Patterned Two-Photon Illumination for High-Speed Functional Imaging of Brain Networks In Vivo

Two-photon functional imaging combined with optogenetic manipulation represents a powerful tool to investigate neural network function and how the activity of specific circuits drives behavior. To fulfill these goals, imaging methods should ideally have a temporal resolution close to the temporal scale of neural activity (i.e., in the millisecond range). Classical laser-scanning two-photon microscopy, however, relies on beam deflection by galvanometric mirrors whose inertia, as well as the time the beam dwells on each image pixel, severely limits its temporal resolution. In this chapter, we focus on one approach to high-speed fluorescence recording, namely scanless imaging using patterned two-photon illumination.
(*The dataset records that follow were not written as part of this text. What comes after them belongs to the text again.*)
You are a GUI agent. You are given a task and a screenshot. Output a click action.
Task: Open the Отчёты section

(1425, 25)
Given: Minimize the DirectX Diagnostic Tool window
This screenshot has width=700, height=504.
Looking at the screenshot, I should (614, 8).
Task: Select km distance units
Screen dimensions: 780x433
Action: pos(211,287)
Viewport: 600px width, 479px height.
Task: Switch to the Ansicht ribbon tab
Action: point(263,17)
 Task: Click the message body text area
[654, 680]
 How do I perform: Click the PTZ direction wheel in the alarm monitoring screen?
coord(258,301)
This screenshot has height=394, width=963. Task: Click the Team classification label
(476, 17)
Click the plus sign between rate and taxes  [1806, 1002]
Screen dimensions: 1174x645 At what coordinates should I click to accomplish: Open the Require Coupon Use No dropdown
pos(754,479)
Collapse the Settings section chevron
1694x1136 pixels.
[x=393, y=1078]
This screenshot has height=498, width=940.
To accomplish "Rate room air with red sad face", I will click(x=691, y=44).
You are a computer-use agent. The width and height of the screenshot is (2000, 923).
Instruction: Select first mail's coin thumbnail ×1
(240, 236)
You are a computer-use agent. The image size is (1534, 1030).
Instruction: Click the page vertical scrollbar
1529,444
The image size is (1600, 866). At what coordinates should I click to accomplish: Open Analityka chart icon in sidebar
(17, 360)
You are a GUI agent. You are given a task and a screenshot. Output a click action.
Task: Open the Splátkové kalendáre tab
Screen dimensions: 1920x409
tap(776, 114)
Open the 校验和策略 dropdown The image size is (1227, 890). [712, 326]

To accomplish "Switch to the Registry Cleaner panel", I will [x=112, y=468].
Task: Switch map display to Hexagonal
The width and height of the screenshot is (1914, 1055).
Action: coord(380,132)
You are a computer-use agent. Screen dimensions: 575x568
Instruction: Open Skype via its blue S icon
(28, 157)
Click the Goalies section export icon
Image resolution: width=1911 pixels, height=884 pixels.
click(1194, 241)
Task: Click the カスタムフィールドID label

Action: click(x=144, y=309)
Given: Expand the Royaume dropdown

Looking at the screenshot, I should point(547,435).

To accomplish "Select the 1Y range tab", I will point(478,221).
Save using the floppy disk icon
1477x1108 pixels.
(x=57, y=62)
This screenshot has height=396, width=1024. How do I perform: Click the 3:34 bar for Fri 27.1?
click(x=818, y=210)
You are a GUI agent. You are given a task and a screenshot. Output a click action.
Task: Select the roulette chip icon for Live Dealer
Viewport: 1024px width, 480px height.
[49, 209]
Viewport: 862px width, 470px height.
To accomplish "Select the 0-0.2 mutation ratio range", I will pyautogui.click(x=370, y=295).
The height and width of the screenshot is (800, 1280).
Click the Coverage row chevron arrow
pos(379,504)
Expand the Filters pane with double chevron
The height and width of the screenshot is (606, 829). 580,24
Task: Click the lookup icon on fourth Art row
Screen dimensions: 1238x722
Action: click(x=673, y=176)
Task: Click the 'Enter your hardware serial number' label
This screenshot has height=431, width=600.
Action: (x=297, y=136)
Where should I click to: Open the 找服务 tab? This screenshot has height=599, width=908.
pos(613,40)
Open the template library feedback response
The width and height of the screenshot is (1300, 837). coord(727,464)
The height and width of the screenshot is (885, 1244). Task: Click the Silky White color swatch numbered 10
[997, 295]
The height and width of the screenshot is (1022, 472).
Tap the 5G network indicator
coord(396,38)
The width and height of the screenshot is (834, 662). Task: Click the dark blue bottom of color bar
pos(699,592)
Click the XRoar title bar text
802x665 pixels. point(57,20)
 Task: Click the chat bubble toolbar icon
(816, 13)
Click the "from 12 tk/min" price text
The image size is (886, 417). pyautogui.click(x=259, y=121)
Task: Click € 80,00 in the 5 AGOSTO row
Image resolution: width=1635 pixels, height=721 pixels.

We will discuss recent evidence showing that this technique can be used to perform high-speed (up to 1 kHz) recording of calcium signals hundreds of micrometers deep in the rodent brain. Moreover, we describe the combination of scanless imaging with single-photon optogenetic manipulation for all-optical readout and perturbation of brain networks and with microendoscopic imaging for high-speed monitoring of circuit dynamics in deeper brain areas. Finally, we discuss the advantages and limitations of scanless imaging as well as possible future technical improvements that will likely contribute to significantly increasing our understanding of the role of neural networks in driving brain function and behavior.